Give yourself time to develop your style. Give yourself time to make mistakes. Give yourself years to know that you are great. Seek mentors at school who will teach you, guide you and offer you honest criticism. Find a job working under a chef who will shape you.
Creating is all about trial and error. Unless you can allow yourself to make the errors, you will stop trying. It's not just true of cooking; it's true of life. Even as the best, you will have to endure endless criticism, constant questioning and limitless scrutiny.
Unless you know you're good enough and create a life filled with people who can remind you, support you and guide you, you will give up before you even begin.
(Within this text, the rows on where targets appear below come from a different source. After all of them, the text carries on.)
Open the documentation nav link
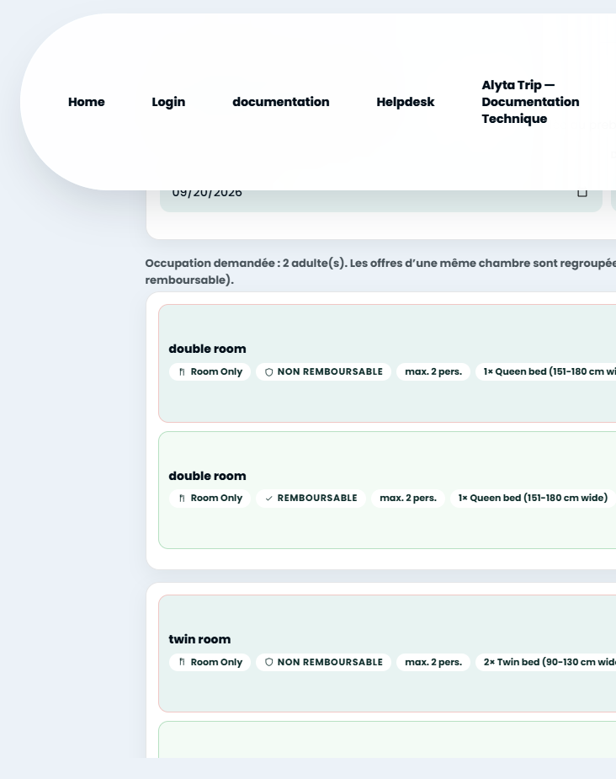Viewport: 616px width, 779px height. [281, 102]
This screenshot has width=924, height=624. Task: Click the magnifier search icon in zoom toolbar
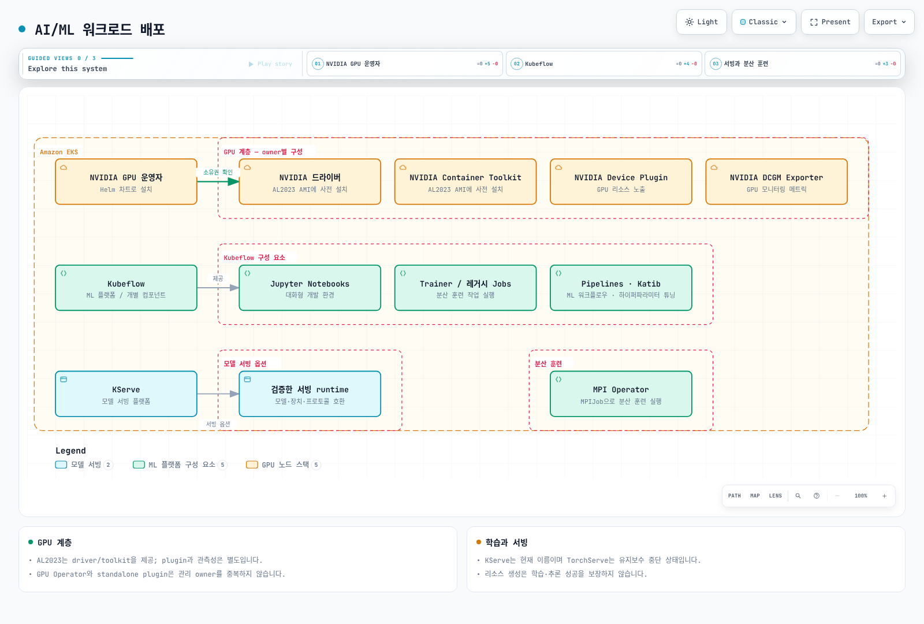(798, 496)
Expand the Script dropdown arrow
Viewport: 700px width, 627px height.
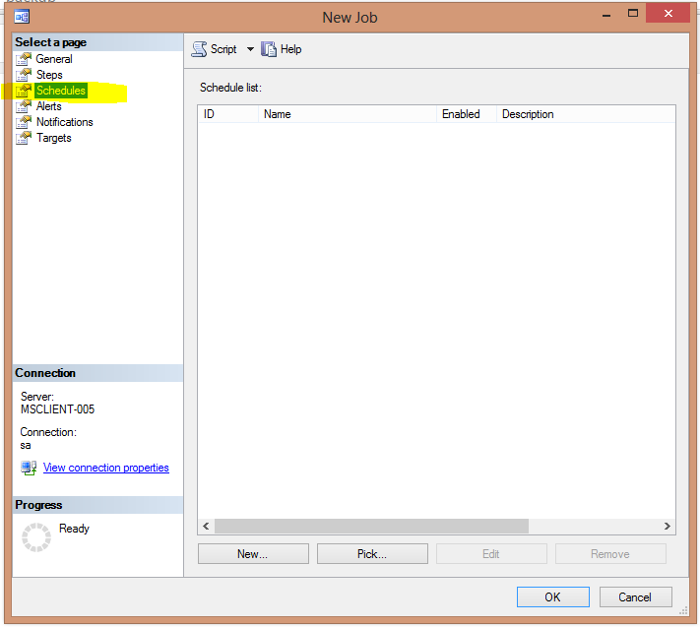(250, 49)
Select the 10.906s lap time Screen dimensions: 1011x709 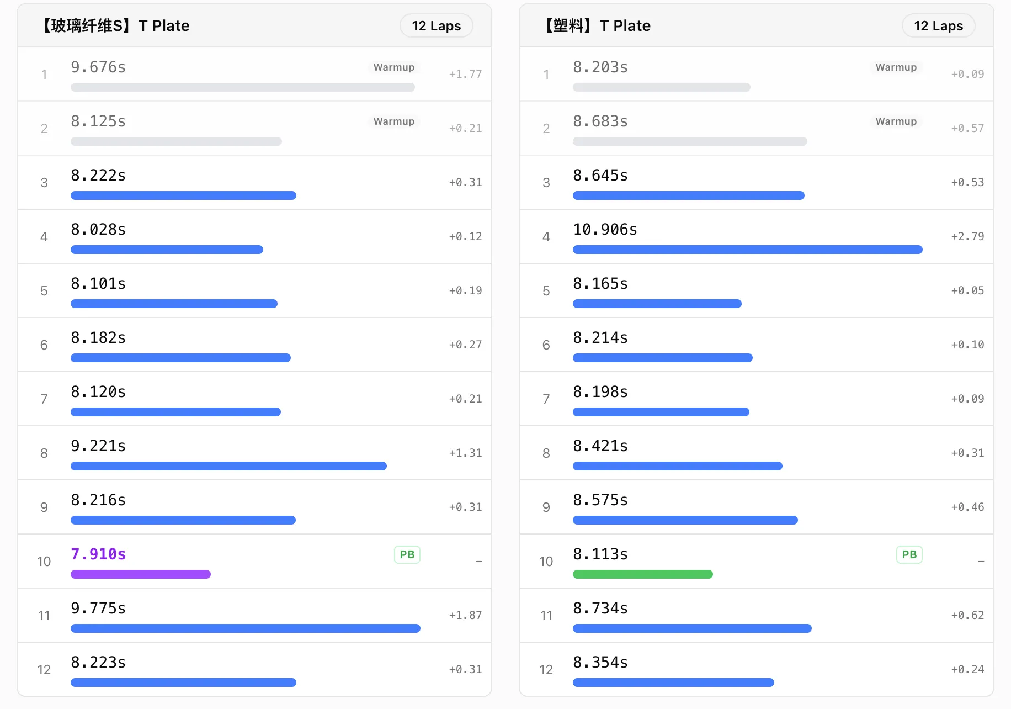click(x=605, y=230)
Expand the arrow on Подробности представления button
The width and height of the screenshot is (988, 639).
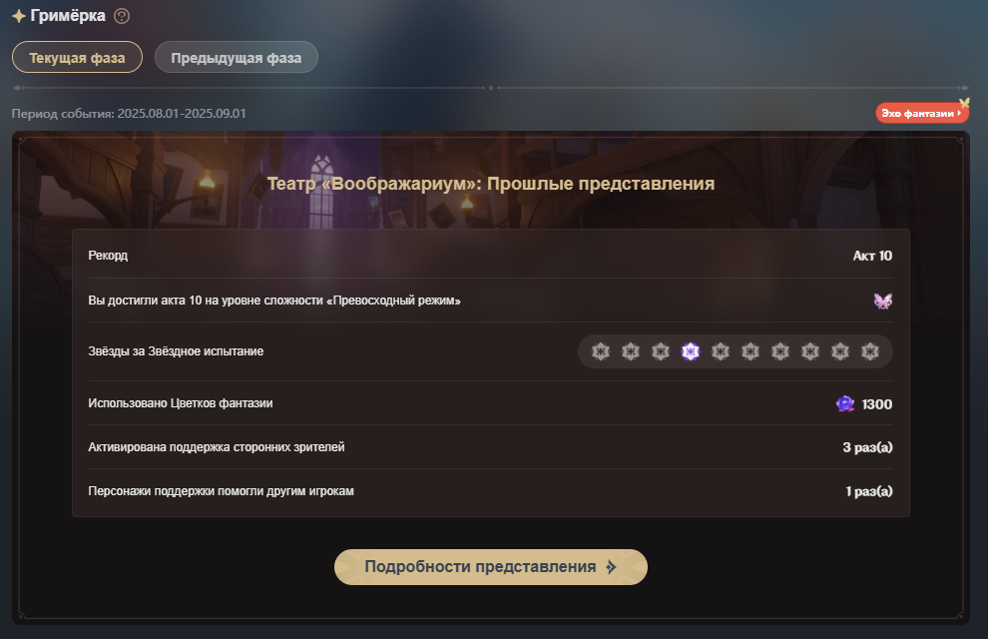click(611, 567)
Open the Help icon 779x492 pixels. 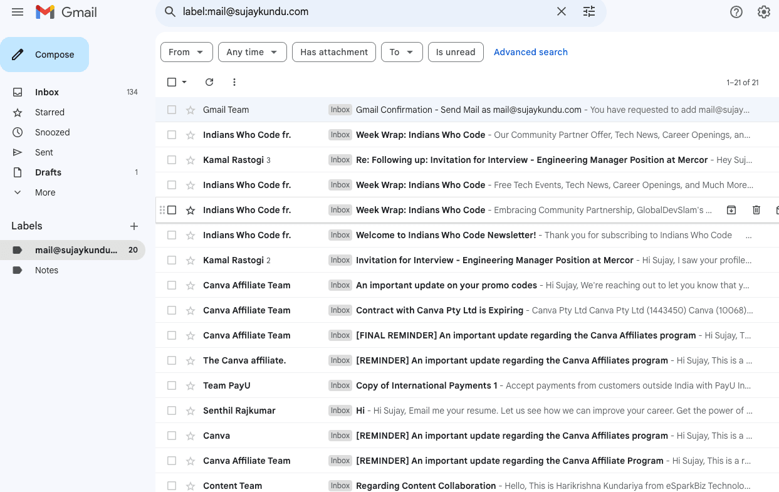tap(736, 11)
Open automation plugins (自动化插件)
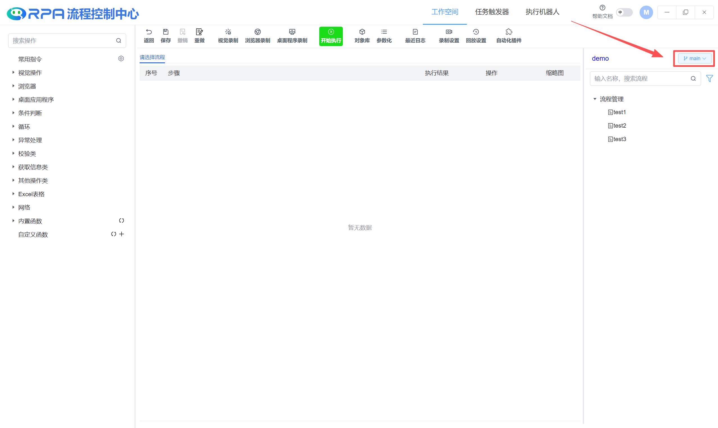 (x=509, y=35)
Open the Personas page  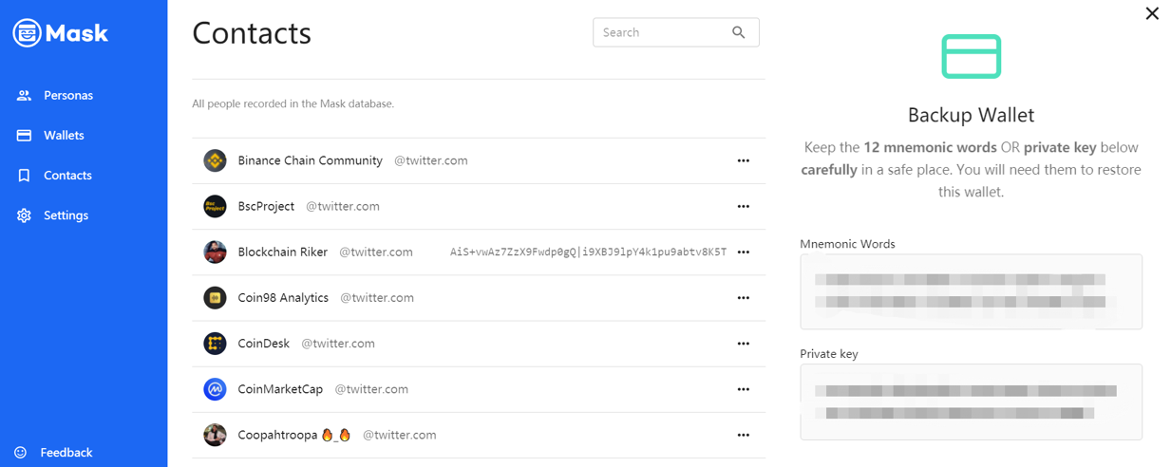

Dear Harlan: I am a 14-year-old gymnast, and I am getting sick of it. I have been doing gymnastics for six years. My parents know that I want to quit, but they won't let me. How can I let them know that it's too much and that I want to quit? How can I persuade them to let me stop once they say "No"? — Bent Out Of Shape
Dear Bent: If your parents' goal is Olympic gold and yours is graduation, then you and they are in totally different places. If they think you're quitting because you're giving up, but you want to stop to try something new, then you are in totally different places.
See where they are; then tell them where you are. Ask them this question: "Why do you want me to keep doing something I no longer enjoy doing?" Listen to what they say. Then explain that you're not a quitter but rather you're looking to explore other options. Taking a break gives you time to figure out what's next.
If your parents still don't hear you, have someone else do your talking. Turn to a coach, a family friend or a teacher. Hearing it from someone other than you will sound entirely different — especially from a Romanian gymnastics coach named Karolyi.